Linguistic information is hard-coded in speech signal. By analysing specific acoustic properties, such as vowel formants and fundamental frequency, acoustic models of speech production aim to elicit this information. I summarise evidence from my research on speech processing and argue that these acoustic models provide only incomplete spectral description and under-represent interactions between acoustic properties. Consequently, they do not do justice to the complex linguistic information encoded in speech.
I then propose a model for speech processing based on parameterised resonant signal elements and an algorithm that analyses vowel samples based on the proposed model. The algorithm provides a rich description of any given segmented vowel sample by using a large number of resonant elements with parameters that are chosen to accurately capture the time-frequency structure of the vowel. The parameters are then used to calculate probabilities. An application of the model successfully classifies vowels, stress, and speech variety. This model is an improvement over methods that only use a small number of formants to describe vowels, has the potential to be used in automatic speech recognition, and is promising for use in applications of forensic linguistics, and speech pathology. Finally, I discuss an ongoing work that aims to extend the model for the analysis of prosody.
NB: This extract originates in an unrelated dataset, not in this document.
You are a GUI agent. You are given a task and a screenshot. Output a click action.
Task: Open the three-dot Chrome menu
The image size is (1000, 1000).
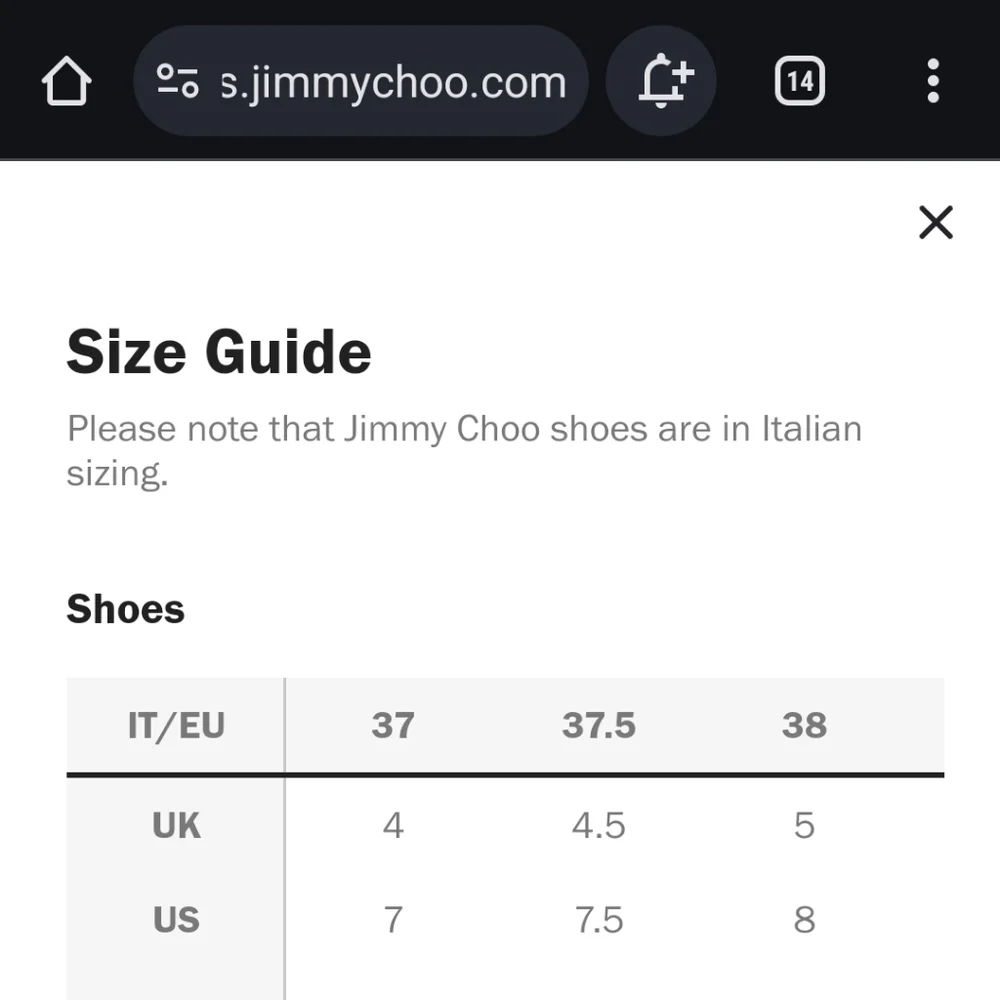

@Language and Probability: The CLASP Inauguration Workshop
The Centre for Linguistic Theory and Studies in Probability (CLASP) at the Department of Philosophy, Linguistics and Theory of Science, University of Gothenburg hosted a one-day workshop to inaugurate the Centre on Thursday 27th August 2015 at Gothia Towers.
The workshop focused on core areas of CLASP’s research mission. It featured short talks by representatives from the university, the Swedish Research Council, CLASP researchers, and members of CLASP’s international Scientific Advisory Committee.
The workshop was collocated with Semdial 2015 – goDIAL.